### TASKS TO COMPLETE:
A) In two sentences, sum up the mailing list message on the exact format for XML literals.
B) In one or two sentences, explain why the mailing list message sets out the RDF data before the query.

W3C home > Mailing lists > Public > public-rdf-dawg@w3.org > July to September 2009

Re: Exact format for XML Literals?

From: Ivan Herman <ivan@w3.org>
Date: Mon, 14 Sep 2009 06:58:52 +0200
Message-ID: <4AADCD8C.4020100@w3.org>
To: "Seaborne, Andy" <andy.seaborne@hp.com>
CC: Axel Polleres <axel.polleres@deri.org>, W3C SPARQL Working Group <public-rdf-dawg@w3.org>
Andy,

Here is a concrete example. Say our data is:

<rdf:RDF xmlnsrdf="..." xmlns:ex="...">
<rdf:Description rdf:about="">
    <ex:p rdf:parseType="Literal">
       <ex:bla1   a="something" q="and" b="something else"    />
    </ex:p>
</rdf:Description>
</rdf:RDF>

My question is: what is the result of

PREFIX ex: <...>
ASK WHERE {
    ?a ex:p
      "<ex:bla1 q="and"

### DATASET EXCERPT:
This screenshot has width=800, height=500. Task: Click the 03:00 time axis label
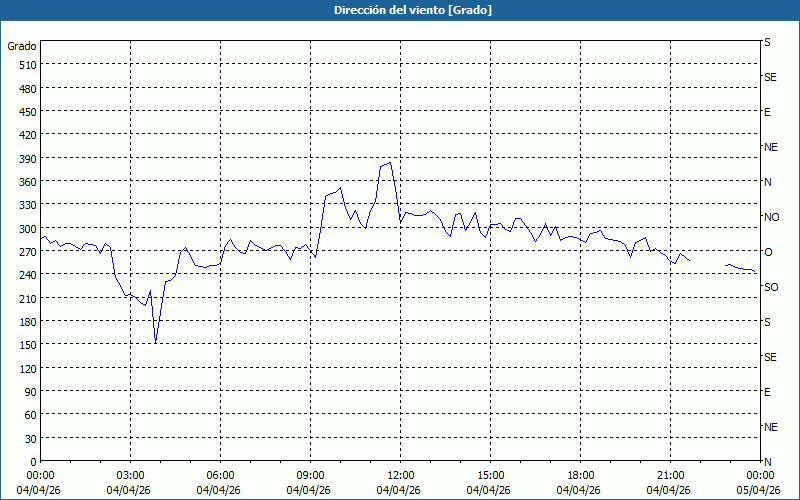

### ANSWERS FOR THE TASKS:
A) Ivan Herman replies to Andy Seaborne with a concrete example of RDF data in which the property ex:p holds an XML literal: an ex:bla1 element with the attributes a, q and b, written with extra spaces. He then asks what result a SPARQL ASK query would give against that data.

B) The data is the concrete example the writer offers to Andy. His question is what result the ASK query would give when run against that data.